(About this task): Retype the tail of the data exactly, starting at the line containing "Task: Expand the" and stopping at the last line.

Input records Start Marker

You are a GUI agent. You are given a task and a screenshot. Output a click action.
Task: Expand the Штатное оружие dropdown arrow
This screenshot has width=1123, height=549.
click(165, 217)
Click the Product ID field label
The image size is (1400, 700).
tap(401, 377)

Input records End Marker

(Solution for this exercise):
Task: Expand the Штатное оружие dropdown arrow
This screenshot has width=1123, height=549.
click(165, 217)
Click the Product ID field label
The image size is (1400, 700).
tap(401, 377)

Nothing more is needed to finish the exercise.